2020 memoir by Alan Davies

Just Ignore Him is a 2020 memoir by the British comedian Alan Davies, detailing his early childhood.

==Background==
Alan Davies is a British comedian, known for his acting in Jonathan Creek and permanent role on the panel show QI. Just Ignore Him was his second book, following My Favourite People And Me, 1978–88 (2009), which was republished as Teenage Revolution. Davies later said of his first book that "all the things that mattered were missing". Davies worked on Just Ignore Him while pursuing a part-time MA in creative writing at Goldsmiths, University of London. He began the MA course in 2016, initially writing short stories about his life in the third person. At the end of his first year, he submitted for assessment a passage of writing which later became the chapter "Hands", with few changes needed. Davies expressed an interest in writing a stand-up show about the material covered in the book.

Davies consulted with friends about his plan for the book, some of whom asked if he was sure that he wanted the personal information within it to be public. He viewed the story as his and his mother's and wished for it to be told. In an interview with The Observer, Davies said that: "I also wanted to tell people they could talk about their own stories, even if they had never talked about them before". Davies aimed for the book to be "a record to last a long time" and wanted his children to read it when they were older. Davies found it "very, very difficult" and not cathartic to write it.

The book was announced in November 2019 and published in the United Kingdom by Little, Brown and Company on 1 September 2020. Autumn is the most frequent book release period in the UK and the day and week in which Just Ignore Him was published were particularly busy due to delays caused by the COVID-19 pandemic.

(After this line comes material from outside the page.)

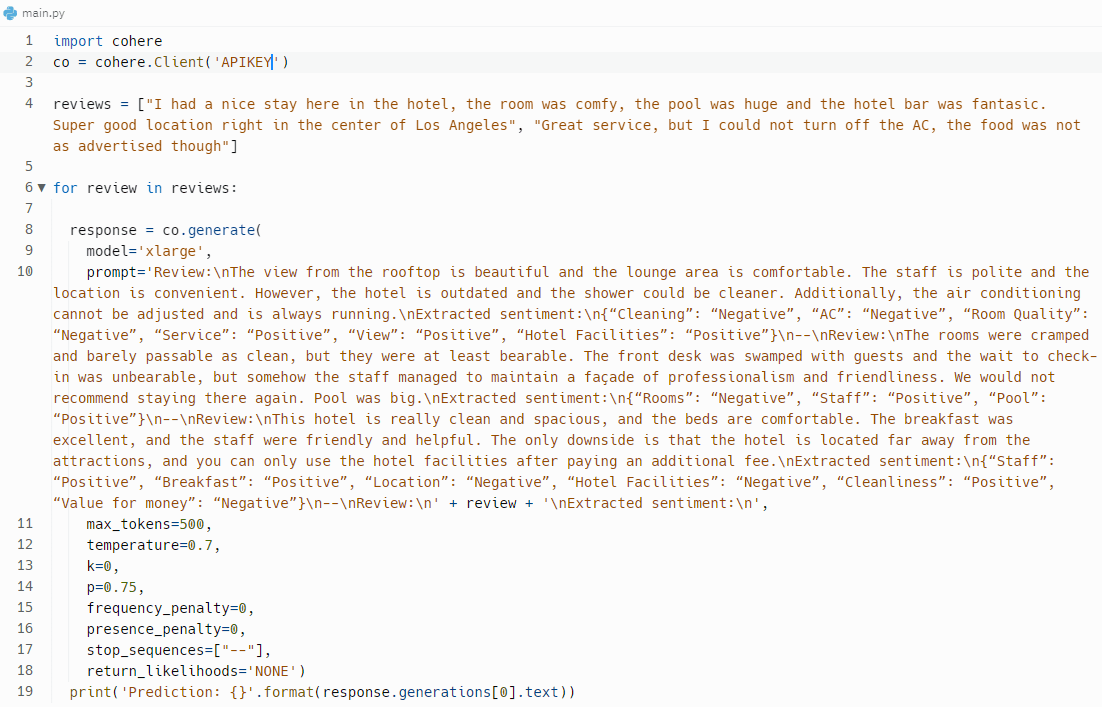
Task: Click line number 10 in gutter
Action: coord(25,271)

According to the Sydney Morning Herald, Davies was reluctant to engage in press work for the book, wishing his audience to discover the nature of its subject matter through reading it. He wanted the mention of abuse to be omitted from publications prior to the book's release. His publishers did not communicate this to newspapers, at least in the case of his interview with the Sydney Morning Herald, which chose to publish details about the book's subject matter along with extracts from the interview where Davies explains why he did not want the details to be published.

==Synopsis==
The book is about Davies' early childhood, including the death of his mother and sexual abuse by his father. It covers how these events affected him throughout his life.

==Reception==
Fiona Sturges of The Observer praised the book as "fiercely honest". Sturges described the book as mostly serious, though containing bleak humour, and found it "sometimes upsetting" and "more sad than angry". Sturges later chose it as one of the best five celebrity memoirs of 2020, calling it "intimate" and "open-hearted". The Sunday Times chose it as the best film and theatre book of 2020, in their list of "The 37 best books of 2020". In his review for the publication, Jonathan Dean called it "Surely the bravest memoir of the year".